Since the wedding actually happened while the ship was in its home port, guests could attend even if they weren't coming on the cruise. Since they weren't obligated to cruise with us, and most of the guests would have had to travel to us even if we'd gotten married in our home state, the wedding was no more or less a burden to attend than it would have been otherwise. And four of our friends did end up joining us on the cruise, which ended up being even more fun than a honeymoon alone!
We managed to pay for about half of these costs prior to the wedding, and ended up with credit card balances of approximately $5000 that still need to be paid off, or about $2500 apiece (we haven't combined finances yet). However, it's also worth noting that I fully paid off my last remaining $2500 in credit card debt during the year prior to the wedding. On the surface my balance hasn't changed, but this means I know I can pay off my share of wedding debt within a year, since I've basically done it before.

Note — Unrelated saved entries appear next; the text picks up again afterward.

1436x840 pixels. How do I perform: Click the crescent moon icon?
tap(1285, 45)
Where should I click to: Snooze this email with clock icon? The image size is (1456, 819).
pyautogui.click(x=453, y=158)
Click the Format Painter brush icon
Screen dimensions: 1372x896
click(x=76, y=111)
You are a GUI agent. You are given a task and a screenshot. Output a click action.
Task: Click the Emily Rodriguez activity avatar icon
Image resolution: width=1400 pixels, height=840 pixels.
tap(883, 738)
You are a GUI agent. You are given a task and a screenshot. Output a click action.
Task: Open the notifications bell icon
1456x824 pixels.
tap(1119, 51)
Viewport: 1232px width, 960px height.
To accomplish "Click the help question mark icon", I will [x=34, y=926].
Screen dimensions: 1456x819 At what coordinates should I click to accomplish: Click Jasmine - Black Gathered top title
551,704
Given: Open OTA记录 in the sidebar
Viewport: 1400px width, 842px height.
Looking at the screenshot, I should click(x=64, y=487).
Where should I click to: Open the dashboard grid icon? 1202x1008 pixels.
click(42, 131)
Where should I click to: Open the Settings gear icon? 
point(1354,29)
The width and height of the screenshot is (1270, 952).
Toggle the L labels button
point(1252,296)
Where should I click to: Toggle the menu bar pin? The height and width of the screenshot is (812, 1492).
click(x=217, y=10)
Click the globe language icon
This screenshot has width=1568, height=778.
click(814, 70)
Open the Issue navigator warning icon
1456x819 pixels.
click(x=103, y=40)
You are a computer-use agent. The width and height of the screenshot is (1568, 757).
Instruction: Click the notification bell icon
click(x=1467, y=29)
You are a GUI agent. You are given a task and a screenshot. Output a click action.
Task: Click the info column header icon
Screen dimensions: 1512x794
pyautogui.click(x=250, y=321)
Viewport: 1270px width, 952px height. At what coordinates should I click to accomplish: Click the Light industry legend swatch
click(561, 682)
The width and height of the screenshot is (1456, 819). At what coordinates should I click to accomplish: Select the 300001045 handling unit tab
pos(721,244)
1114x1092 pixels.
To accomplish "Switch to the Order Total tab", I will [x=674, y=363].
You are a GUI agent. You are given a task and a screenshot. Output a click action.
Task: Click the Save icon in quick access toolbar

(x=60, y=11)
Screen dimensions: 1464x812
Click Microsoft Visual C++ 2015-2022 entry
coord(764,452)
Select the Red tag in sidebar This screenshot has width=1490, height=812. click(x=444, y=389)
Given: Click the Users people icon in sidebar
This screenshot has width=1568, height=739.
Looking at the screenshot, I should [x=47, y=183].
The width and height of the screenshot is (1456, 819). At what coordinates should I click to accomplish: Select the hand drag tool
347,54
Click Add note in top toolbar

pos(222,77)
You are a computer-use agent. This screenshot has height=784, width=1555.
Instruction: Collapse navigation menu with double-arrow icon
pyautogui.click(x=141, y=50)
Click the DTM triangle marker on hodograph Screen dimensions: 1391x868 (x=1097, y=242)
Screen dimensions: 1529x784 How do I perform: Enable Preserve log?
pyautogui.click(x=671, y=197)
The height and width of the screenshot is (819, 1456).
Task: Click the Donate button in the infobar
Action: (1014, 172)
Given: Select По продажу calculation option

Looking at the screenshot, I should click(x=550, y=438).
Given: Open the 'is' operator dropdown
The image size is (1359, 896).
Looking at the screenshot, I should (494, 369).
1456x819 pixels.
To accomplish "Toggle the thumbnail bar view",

While I will admit that I started off resenting every penny and every minute of my time I spent on the experience (remember, I wanted to elope), I had an amazing time and appreciated the opportunity to reconnect with family and friends a lot more than I thought I would. And while he started off resenting that we weren't taking advantage of every upgrade available, after everything was said and done he agreed that everyone considered every aspect of our wedding to be very classy, indeed.
What Do You Think?
Are we heroes to be commended for spending less than half the national average? Complete and total fools duped by consumerism and the wedding racket into spending way more than we should have? Have you ever had an experience with a romantic partner where initial opinions differed so radically on an issue of such significance? If so, how did you resolve it?